Whatever kind of business you have, people — be they customers, workers, partners, mentors, etc. — are the heart of it. The relationships you have with them determine how productive you can be and how much growth you can achieve. Leaders are starting to understand this, but they still fumble when it comes to building strong connections. Time and time again, they trip over these same big mistakes….
You’ve probably experienced it: Somebody you haven’t talked to in forever suddenly gets in touch with you. They make some small talk about your family or hobbies so they don’t seem too crass, but then they hit you with a request. At the end of the conversation, it feels like they didn’t really care. They got in, got what they wanted and got out.
When you do this to someone, you’re not really focusing on the relationship with the other person. You’re focusing on the transaction they can have with you.
To be successful, you cannot treat people as a convenience like this. Rather, you should treat them as though they have value on their own, without doing you any favors. Showing some interest in them without any conditions or expectations is what’s going to build trust and make them feel great about helping out when you really need them.

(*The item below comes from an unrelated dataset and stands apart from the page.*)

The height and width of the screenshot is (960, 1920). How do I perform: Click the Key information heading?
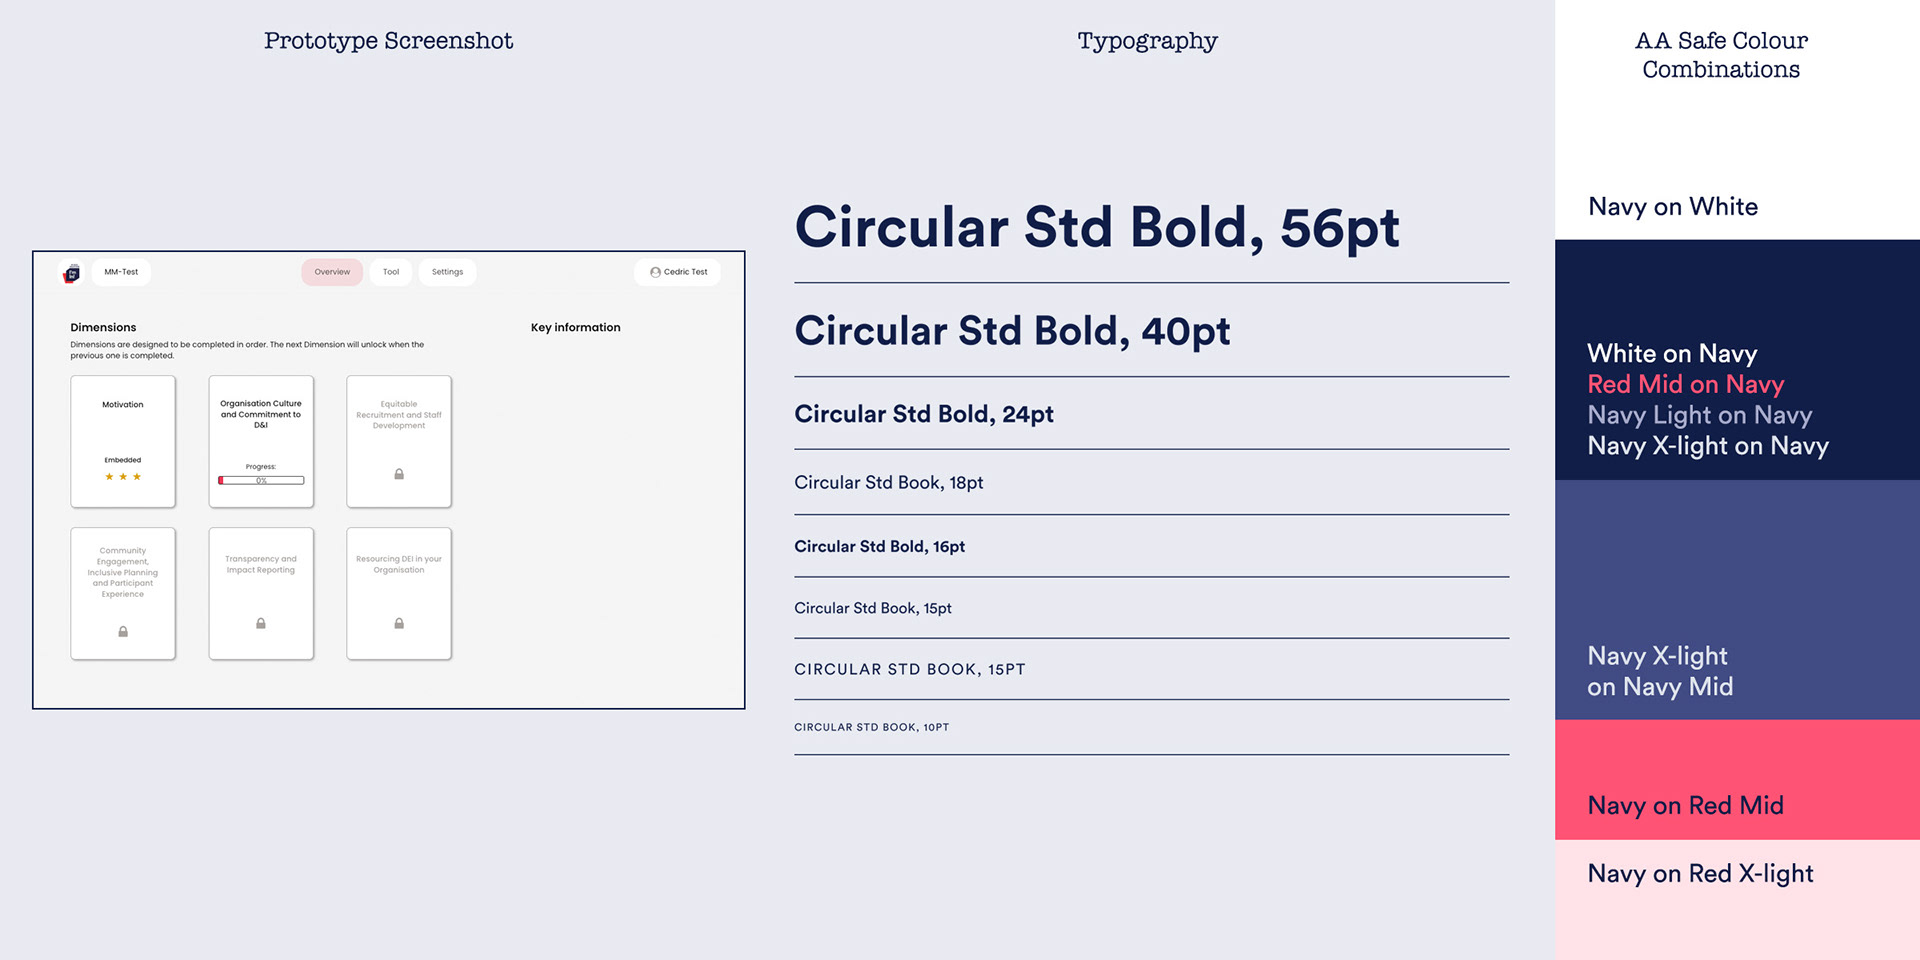[576, 327]
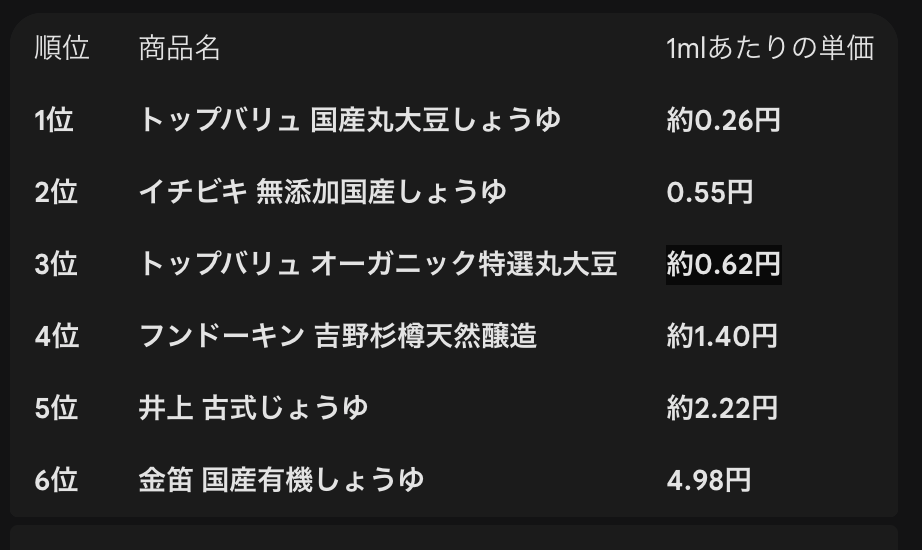Click イチビキ 無添加国産しょうゆ product name
The height and width of the screenshot is (550, 922).
pyautogui.click(x=322, y=192)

Doing new things or connecting with different people can be scary. You never really know what the outcome will be. There’s always a chance you could fail or your faults could be exposed. It can feel so good to play it safe and stay inside your familiar little bubble.
If you let fear paralyze you, though, then what happens? Sure, you might spare yourself some embarrassment. But you’ll never find new opportunities. You won’t have the chance to allow people to expand your skills or perspective, so what you can take on and the way you think will never change. You won’t find individuals who can add to your support network, so what you can endure or have the resources for won’t improve.
Truly, fearless leadership means becoming OK with uncertainty and taking some risk despite it. This applies just as much to building relationships as it does to tasks like allocating your budget or deciding which training to do. When you realize your anxieties are trying to put you in a box, refuse to accept it.
Related: Are Untrained Managers Ruining Your Business?
We’ve all had to make some pretty tough decisions about what to prioritize, especially over the past year. We’ve had to decide whether to invest a few more minutes to check in on Joe from accounting, for example. Who did we actually care about during this time? Was it just the people who were easiest to reach? Was it the people who could give us something?
Now, it’s natural for some relationships to grow while others fizzle out. People and their goals can change, and what you need and can give isn’t going to stay the same throughout your life. But real relationships require continual investment. You can’t just drop them when reaching out is harder, has no clear ROI, or takes more out of you. They’re meant for the long haul.
Don’t get so busy that you don’t see people for who they are anymore. Make a conscious decision to identify your most important relationships. Figure out what each of them need to thrive and what you need to do to ensure their success. Make time during your work week to nurture those relationships so the connections become truly timeless.
Even if you are massively talented or knowledgeable, relationships are what really drive you forward. If you want to thrive as a leader, be mindful of these common mistakes in building and maintaining relationships. Do everything you can to go beyond convenience, break out of your comfort zone, and put some real time into others. With that effort, your framework for success will be incredibly solid.